The letter is a last-ditch attempt by the Hungarian leader to halt growing momentum within the European People’s Party to have his Fidesz party expelled. An expulsion would sharpen battle lines between mainstream parties and nationalists ahead of crucial European Parliament elections in May. The EPP will discuss expelling Fidesz on March 20.
Orban is scrambling after a sufficient number of parties in the center-right bloc, also known as EU Christian Democrats, called for his Fidesz party’s ouster following a billboard campaign in Hungary that skewered European Commission President Jean-Claude Juncker, a fellow EPP member. Orban, a four-term premier, has become a thorn in the group’s side for his anti-immigrant views and his curtailment of liberal democracy that even his allies say ideologically aligns him with rival nationalists.
“I would hereby like to express my apologies, if you found my quote personally offensive,” Orban wrote to party leaders he had called “useful idiots.” A copy of the letter, dated March 13, was obtained by Bloomberg. Orban, who said he had only cited Lenin and didn’t mean to offend, went on to ask them to reconsider their demand for Fidesz’s expulsion.
The letter is dated a day after Manfred Weber, the EPP’s candidate to lead the EU executive, personally delivered an ultimatum. The German politician told Orban to end the anti-Juncker campaign, apologize to EPP members and to offer legal guarantees to the George Soros-founded Central European University; CEU was forced to move most of its academic programs from Budapest to Vienna after a government crackdown.
With the apology, and an earlier pledge to end the anti-Juncker campaign by Friday, Orban is making an effort to meet the ultimatum’s conditions. Some of the billboards were already removed for Weber’s visit.
But Orban has yet to pronounce himself on CEU, a sticking point after the prime minister’s anti-Soros election campaign last year. Weber offered CEU financing from and organizational links to his home state of Bavaria, which he said would allow it to continue to operate in Hungary.
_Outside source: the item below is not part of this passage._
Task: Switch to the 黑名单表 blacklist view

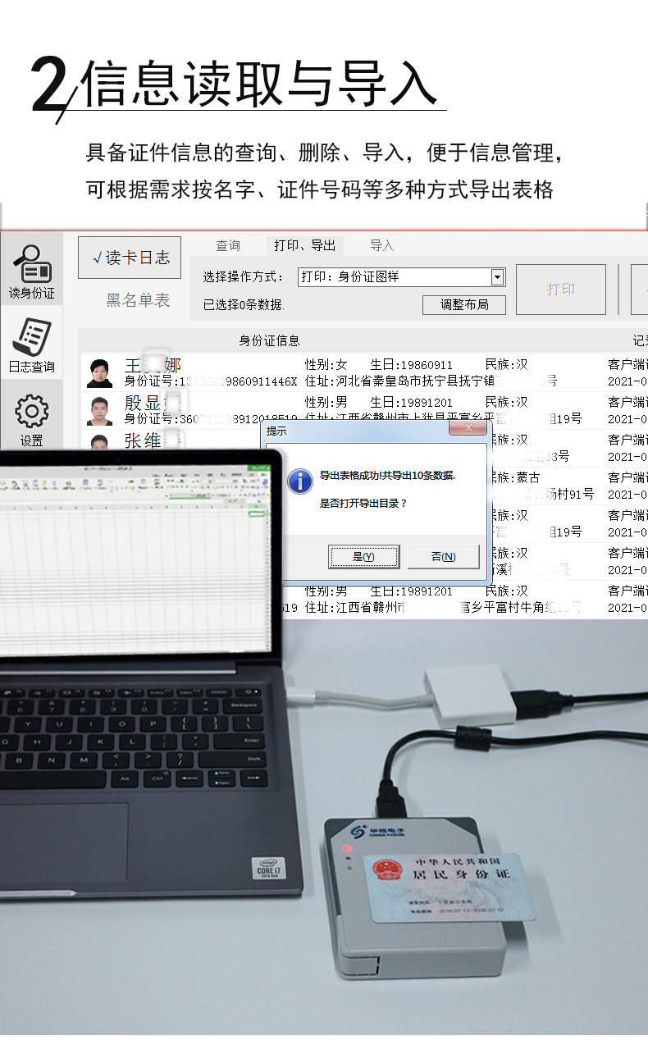Action: tap(137, 300)
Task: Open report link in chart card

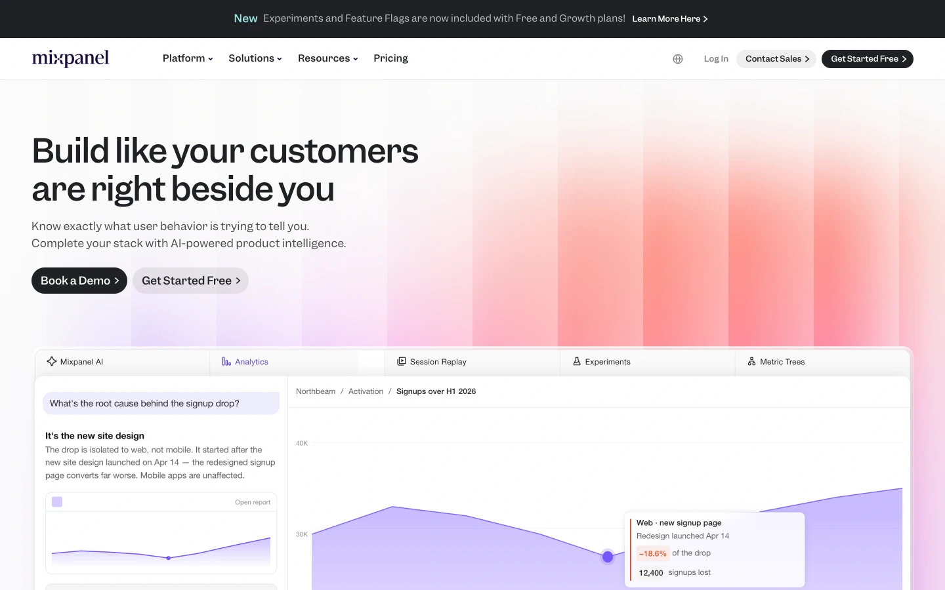Action: pyautogui.click(x=253, y=502)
“While CEU welcomes these developments, and the possibility it opens of reversing CEU’s ouster from Budapest, we must be absolutely clear that the parties to a possible collaboration can only proceed if the Hungarian Prime Minister provides an authoritative political commitment to his European partners that CEU will be allowed to remain in Budapest
as a free institution,” the university said in a statement on Thursday. The institution also urged that this commitment be “backed up by legislation that provides legally binding authorization for all of CEU’s operations in Budapest.”
Sentiment toward Orban is changing in the EPP as Europe’s electoral dynamic is shifting in the run-up to EU elections in May.
While nationalists are making gains, the two big centrist parties -- the EPP and the Social Democrats -- look to be on track to form a comfortable majority in the next EU Parliament if they manage an alliance with a third party, according to the latest forecasts. All three potential partners have urged the EPP to get tough on Orban.
It’s unclear whether Orban’s efforts will be sufficient to salvage Fidesz’s membership among EU Christian Democrats. EPP President Joseph Daul told lawmakers in Strasbourg, France, on Wednesday that he will put Fidesz’s ejection to a vote at a March 20 meeting in Brussels.